■ Prompt
Update the Pinter review from the words "Posted on 20" through "plays clash together.", replacing "The Print Room" with "the Print Room theatre" throughout that part.

■ Passage
Posted on 20 September 2011 by Jake Orr

Harold Pinter, perhaps best known for his pauses, dialogues within contained rooms and tormented characters, is perhaps less known for some of his one-act plays such as One For The Road and Victoria Station currently being performed in Notting Hill Gate’s newest theatre, The Print Room. These tense and translucent texts are difficult to digest, their lack of clarity over characters and situations means that under the careful direction of Jeff James, the pieces thrive, with a mysterious intensity. Both One For The Road and Victoria Station seem to fit perfectly within the crisp white structure of The Print Room which has been stripped back to its bare walls and framing. Under the intense luminous strip lighting of Mischa Twitchin’s design, the power-shifting characters in both of the plays clash together.

■ Data
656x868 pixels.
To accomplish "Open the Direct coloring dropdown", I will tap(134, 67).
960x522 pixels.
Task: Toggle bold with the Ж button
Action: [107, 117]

* * *

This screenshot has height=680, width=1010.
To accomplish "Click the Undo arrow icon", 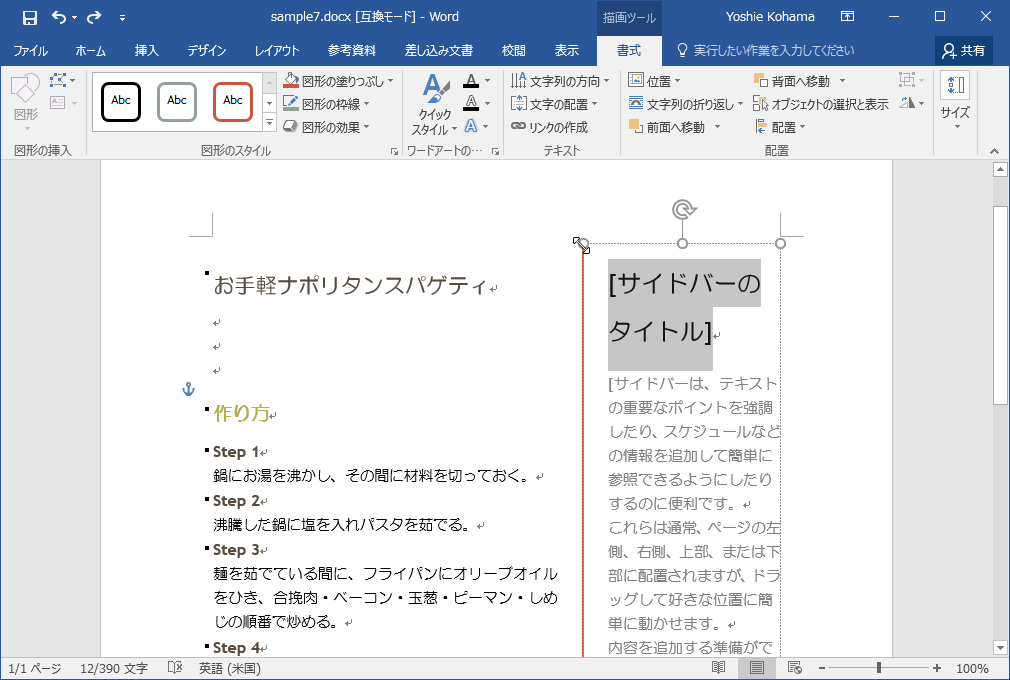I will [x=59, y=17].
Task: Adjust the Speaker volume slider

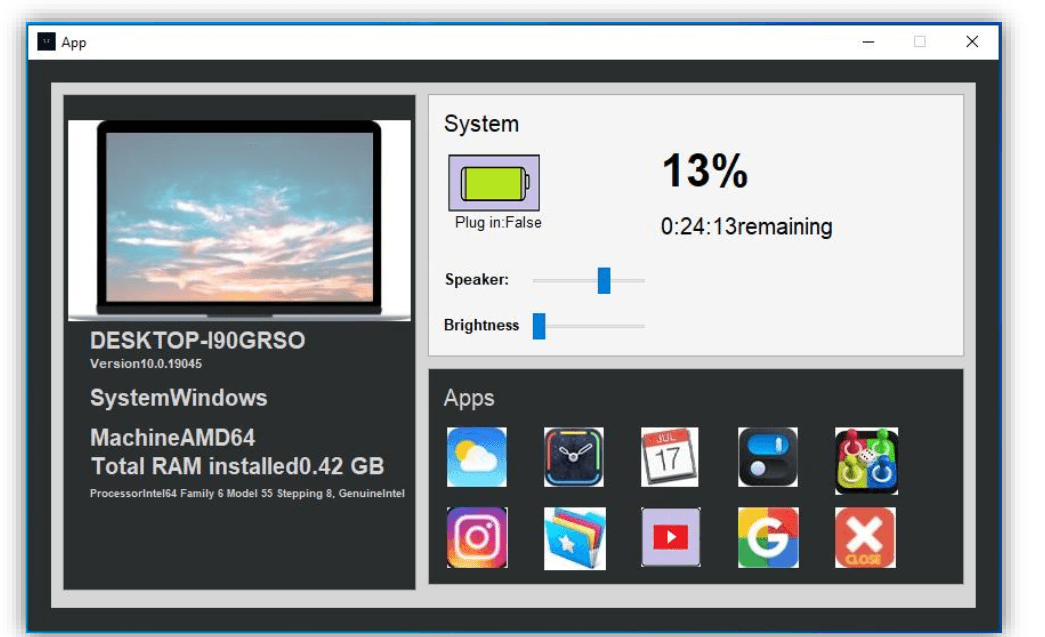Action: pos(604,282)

■ Task solution
Posted on 20 September 2011 by Jake Orr

Harold Pinter, perhaps best known for his pauses, dialogues within contained rooms and tormented characters, is perhaps less known for some of his one-act plays such as One For The Road and Victoria Station currently being performed in Notting Hill Gate’s newest theatre, the Print Room theatre. These tense and translucent texts are difficult to digest, their lack of clarity over characters and situations means that under the careful direction of Jeff James, the pieces thrive, with a mysterious intensity. Both One For The Road and Victoria Station seem to fit perfectly within the crisp white structure of the Print Room theatre which has been stripped back to its bare walls and framing. Under the intense luminous strip lighting of Mischa Twitchin’s design, the power-shifting characters in both of the plays clash together.